Dans ses manifestes, ses oukazes, ses conversations privées, partout Alexandre Ier manifeste un ardent désir de restaurer la légalité en place de l’arbitraire. Pour préparer et effectuer les réformes indispensables, il réunit autour de lui des jeunes gens de ses amis qui, en mai 1801, deviennent membres d’un « Comité intime ».

La composition du Comité, qui tient des séances secrètes jusqu’en septembre 1804, emplit d’espoir les partisans des réformes, et de crainte leurs adversaires. Alexandre nomme membres du Comité quatre représentants de la jeune génération, éduqués dans l’esprit le plus avancé du XVIIIe siècle et connaissant parfaitement l’Europe occidentale. Laharpe, venu à Pétersbourg à l’invite de l’empereur, n’est pas inclus dans le Comité, mais Alexandre s’entretient fréquemment avec lui.

Dans la seconde moitié du XIXe siècle, les protocoles de séances du Comité intime seront publiés et tous ses membres produiront des Mémoires. Le premier heurt entre les rêves et la réalité vécu par Alexandre Ier est donc magnifiquement documenté.

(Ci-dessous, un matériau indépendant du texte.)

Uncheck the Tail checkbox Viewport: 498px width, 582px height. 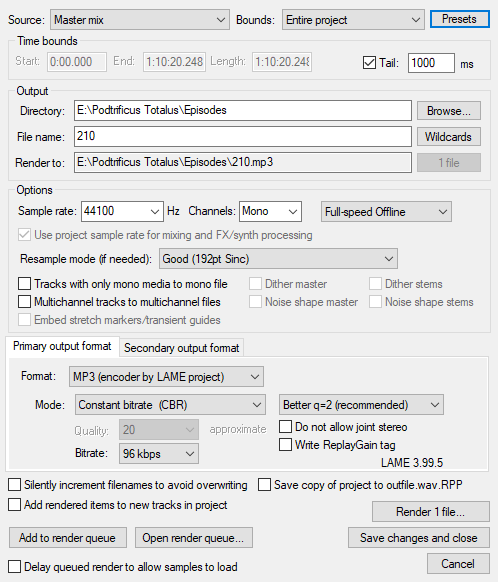tap(369, 62)
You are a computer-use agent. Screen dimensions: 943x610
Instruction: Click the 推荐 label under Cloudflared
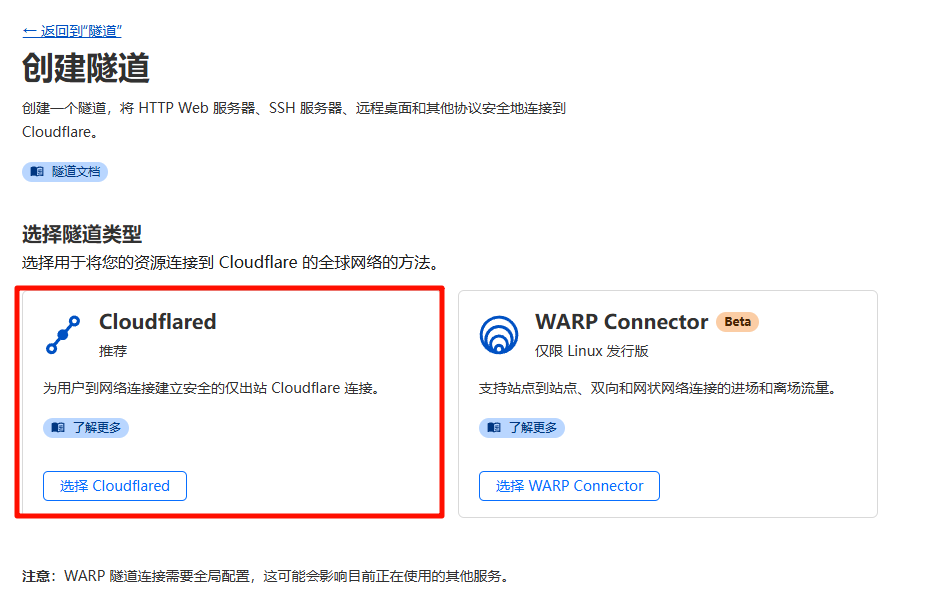point(113,351)
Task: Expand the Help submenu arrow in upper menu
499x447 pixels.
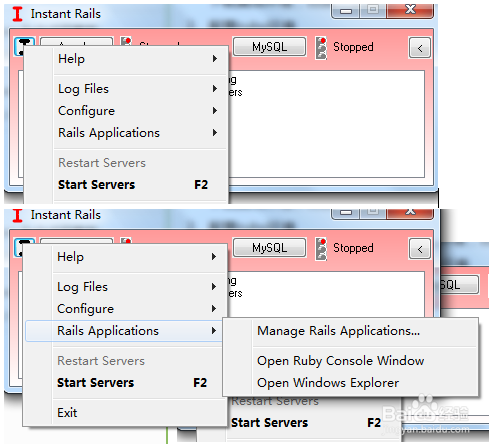Action: (x=215, y=59)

Fils unique du plus riche dignitaire de l’époque de Catherine et ami personnel d’Alexandre, c’est le comte Paul Stroganov (1772-1817) qui fait valoir au tsar, dans une note, la nécessité de créer le Comité intime, afin de débattre d’un projet de transformations pour la Russie. En 1790, Paul Stroganov se trouve à Paris avec son précepteur, le républicain et mathématicien français Charles-Gilbert Romme. Il a ses entrées au Club des jacobins, devient l’amant de la révolutionnaire fanatique Théroigne de Méricourt1. Rappelé à Pétersbourg par Catherine et exilé à la campagne, Paul Stroganov ne tarde pas à regagner la Cour. Il fait la connaissance du grand-duc Alexandre par l’intermédiaire du prince Adam Czartoryski (1770-1861).

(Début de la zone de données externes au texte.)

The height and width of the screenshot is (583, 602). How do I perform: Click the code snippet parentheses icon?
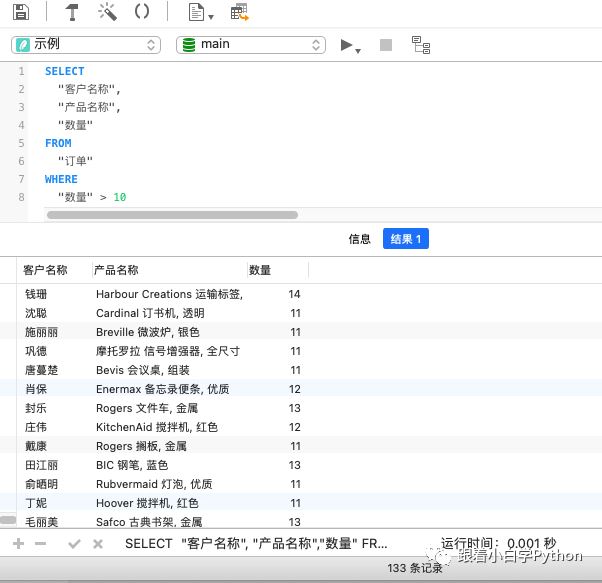tap(142, 12)
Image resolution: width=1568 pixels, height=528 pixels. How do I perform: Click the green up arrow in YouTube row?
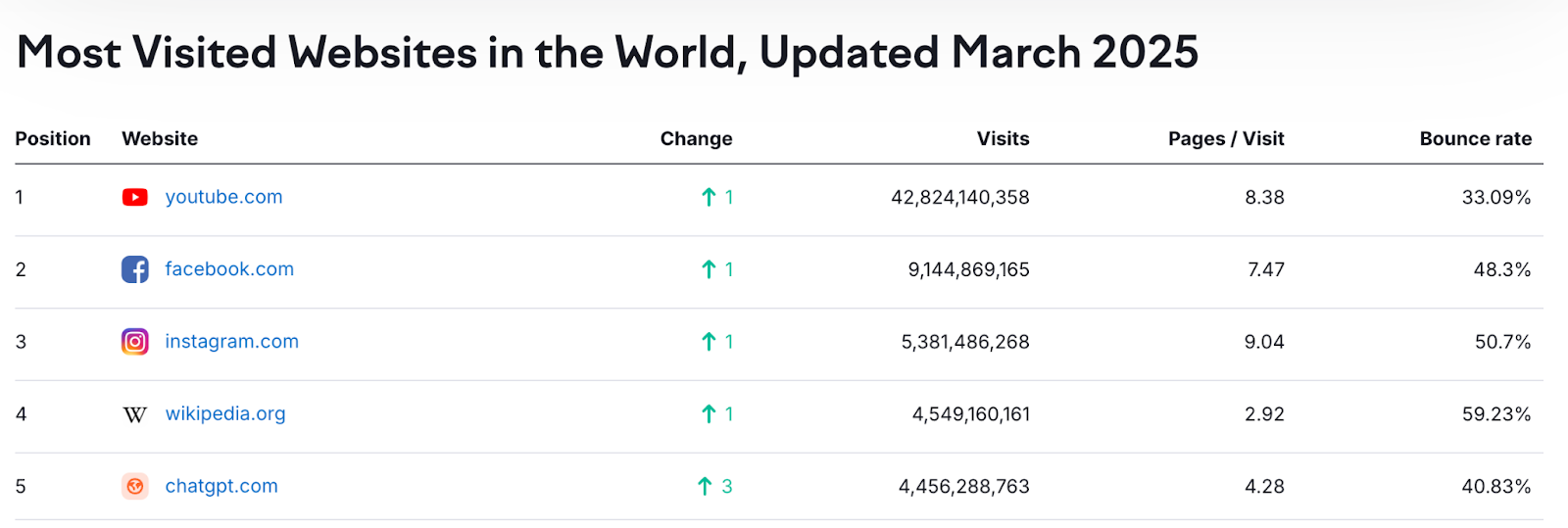pos(709,197)
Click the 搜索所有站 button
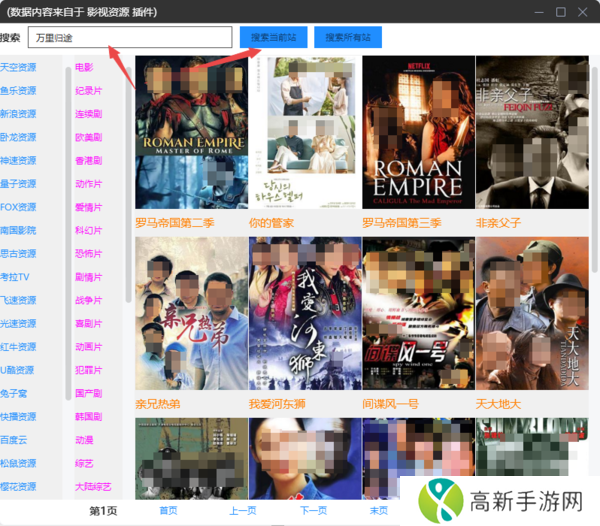The width and height of the screenshot is (600, 526). (x=348, y=37)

Alexandre, partagé entre la Cour de Catherine et celle de son père à Gattchina, s’est lié d’amitié avec le prince Czartoryski, otage à Pétersbourg depuis que le soulèvement de Kosciuszko a été écrasé. Une amitié qui perdure même après l’accession de l’héritier au trône. Les rumeurs selon lesquelles la jeune épouse de l’héritier se serait engouée du prince polonais, n’y changent rien. On rapporte que lorsqu’en mai 1799, la grande-duchesse Élisabeth donna naissance à une fille, on la montra à Paul. L’empereur demanda alors à une dame de Cour du nom de Lieven : « Madame, se peut-il qu’un mari blond et son épouse, tout aussi blonde, engendrent un nourrisson noiraud ? » La dame rétorqua fort justement : « Sire, Dieu est tout-puissant. » Czartoryski fut « relégué » en qualité d’ambassadeur à la Cour de roi de Sardaigne en exil, mais il resta proche d’Alexandre et fut rappelé à Pétersbourg après l’assassinat de Paul.

Cousin de Paul Stroganov, Nikolaï Novossiltsev (1761-1836) est le troisième membre du Comité. Le quatrième est Viktor Kotchoubeï (1768-1834), neveu du chancelier Bezborodko, éduqué en Angleterre et nommé, à vingt-quatre ans, ambassadeur à Constantinople.